About 4,800 soil drums were generated in the process of maintenance on KRR site (Korea Research Reactor) in Seoul. Most of the drums are processed by regulatory clearance in 2007-2008 and the remaining 1800 drums are currently stored in KAERI (Korea Atomic Energy Research Institute). To decide a treatment method of radioactive soil for final disposal, the soil is classified according to a particle size. Based on the results of the radioactivity concentration for the classified soil, methods such as regulatory clearance, decommissioning, and solidification were decided. Many papers show that radioactive soil is disposed of using a decontamination agent or other method.
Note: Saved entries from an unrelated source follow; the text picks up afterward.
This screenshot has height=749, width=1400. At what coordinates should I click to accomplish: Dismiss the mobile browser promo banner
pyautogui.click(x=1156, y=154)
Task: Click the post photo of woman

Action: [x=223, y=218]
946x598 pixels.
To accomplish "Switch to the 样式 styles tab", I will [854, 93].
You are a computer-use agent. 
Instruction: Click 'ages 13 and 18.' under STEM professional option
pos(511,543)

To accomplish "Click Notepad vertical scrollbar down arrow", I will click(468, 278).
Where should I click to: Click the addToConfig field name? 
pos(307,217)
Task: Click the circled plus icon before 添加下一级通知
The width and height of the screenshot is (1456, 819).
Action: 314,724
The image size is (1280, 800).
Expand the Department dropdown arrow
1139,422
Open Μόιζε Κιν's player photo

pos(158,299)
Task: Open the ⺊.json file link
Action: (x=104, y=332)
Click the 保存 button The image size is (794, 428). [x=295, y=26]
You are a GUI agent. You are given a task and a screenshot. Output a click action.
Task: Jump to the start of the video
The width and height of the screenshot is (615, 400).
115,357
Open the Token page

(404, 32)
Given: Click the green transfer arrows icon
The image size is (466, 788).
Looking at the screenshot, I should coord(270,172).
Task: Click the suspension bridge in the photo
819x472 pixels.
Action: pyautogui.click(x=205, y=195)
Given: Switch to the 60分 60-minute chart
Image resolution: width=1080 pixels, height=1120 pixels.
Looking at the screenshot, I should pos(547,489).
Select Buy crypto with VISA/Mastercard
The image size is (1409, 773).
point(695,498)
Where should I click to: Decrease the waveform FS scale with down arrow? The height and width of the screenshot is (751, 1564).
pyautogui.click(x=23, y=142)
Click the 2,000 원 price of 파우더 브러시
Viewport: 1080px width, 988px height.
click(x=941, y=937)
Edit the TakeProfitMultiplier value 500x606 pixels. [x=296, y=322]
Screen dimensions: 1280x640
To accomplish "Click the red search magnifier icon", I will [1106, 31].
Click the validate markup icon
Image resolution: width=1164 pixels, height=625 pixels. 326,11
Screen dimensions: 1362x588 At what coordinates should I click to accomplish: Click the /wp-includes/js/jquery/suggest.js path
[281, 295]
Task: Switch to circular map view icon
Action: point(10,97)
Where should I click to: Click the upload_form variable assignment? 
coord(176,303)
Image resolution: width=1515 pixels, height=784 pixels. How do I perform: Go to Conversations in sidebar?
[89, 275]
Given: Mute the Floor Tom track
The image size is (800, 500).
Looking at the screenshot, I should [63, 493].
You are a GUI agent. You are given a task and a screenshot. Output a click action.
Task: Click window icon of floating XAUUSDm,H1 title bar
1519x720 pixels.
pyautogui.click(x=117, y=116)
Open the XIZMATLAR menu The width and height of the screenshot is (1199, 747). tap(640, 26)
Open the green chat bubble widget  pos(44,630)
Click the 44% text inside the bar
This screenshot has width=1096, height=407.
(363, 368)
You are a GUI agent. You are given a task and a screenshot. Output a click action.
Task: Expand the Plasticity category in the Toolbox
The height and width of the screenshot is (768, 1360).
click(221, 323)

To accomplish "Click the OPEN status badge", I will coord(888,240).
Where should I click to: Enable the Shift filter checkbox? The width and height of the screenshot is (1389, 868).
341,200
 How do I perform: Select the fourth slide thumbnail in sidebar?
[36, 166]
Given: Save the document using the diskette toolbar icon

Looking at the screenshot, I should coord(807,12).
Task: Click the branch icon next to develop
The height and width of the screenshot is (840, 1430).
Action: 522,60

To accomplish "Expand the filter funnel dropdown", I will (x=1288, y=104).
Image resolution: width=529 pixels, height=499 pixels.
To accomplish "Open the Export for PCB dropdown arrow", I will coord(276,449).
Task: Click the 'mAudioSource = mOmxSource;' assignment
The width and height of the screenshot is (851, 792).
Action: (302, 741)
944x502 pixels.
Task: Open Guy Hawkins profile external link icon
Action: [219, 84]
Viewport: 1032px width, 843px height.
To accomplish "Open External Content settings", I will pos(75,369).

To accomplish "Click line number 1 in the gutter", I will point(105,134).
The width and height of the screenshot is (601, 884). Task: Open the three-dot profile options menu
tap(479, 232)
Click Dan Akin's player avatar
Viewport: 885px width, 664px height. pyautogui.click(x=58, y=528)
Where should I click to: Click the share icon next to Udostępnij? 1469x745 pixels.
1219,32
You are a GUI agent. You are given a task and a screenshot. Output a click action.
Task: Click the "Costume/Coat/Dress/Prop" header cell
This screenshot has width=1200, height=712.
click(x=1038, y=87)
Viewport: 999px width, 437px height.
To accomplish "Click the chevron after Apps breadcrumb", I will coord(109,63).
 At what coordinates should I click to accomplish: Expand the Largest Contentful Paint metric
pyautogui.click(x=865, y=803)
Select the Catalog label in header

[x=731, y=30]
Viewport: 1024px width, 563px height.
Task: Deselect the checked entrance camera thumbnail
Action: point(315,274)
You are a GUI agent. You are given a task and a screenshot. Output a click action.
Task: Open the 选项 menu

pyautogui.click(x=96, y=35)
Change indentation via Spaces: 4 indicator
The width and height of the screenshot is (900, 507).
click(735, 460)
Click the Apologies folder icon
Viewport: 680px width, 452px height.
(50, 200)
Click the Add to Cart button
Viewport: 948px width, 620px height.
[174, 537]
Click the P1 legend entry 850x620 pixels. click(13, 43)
But it is difficult to decontaminate radioactive particles from fine soil particles because the adsorptive power of fine soil particles is too strong. This study was focused on finding a particle size distribution of radioactive soil that can be used as an operating range for cement solidification produced by a suitable ratio of radioactive soil for final disposal. Workability, free-standing water, compressive strength, immersion, and leaching tests were carried out to evaluate characteristics of the cement solidification. Cement solidification is the only method for final disposal because radioactive soil particle sizes below 500 μm exceed the regulatory clearance criteria (< 0.1 Bq/g). According to the test results for cement solidification, 0.4 water/cement and 0.5 soil/cement ratios are the most appropriate operating ranges.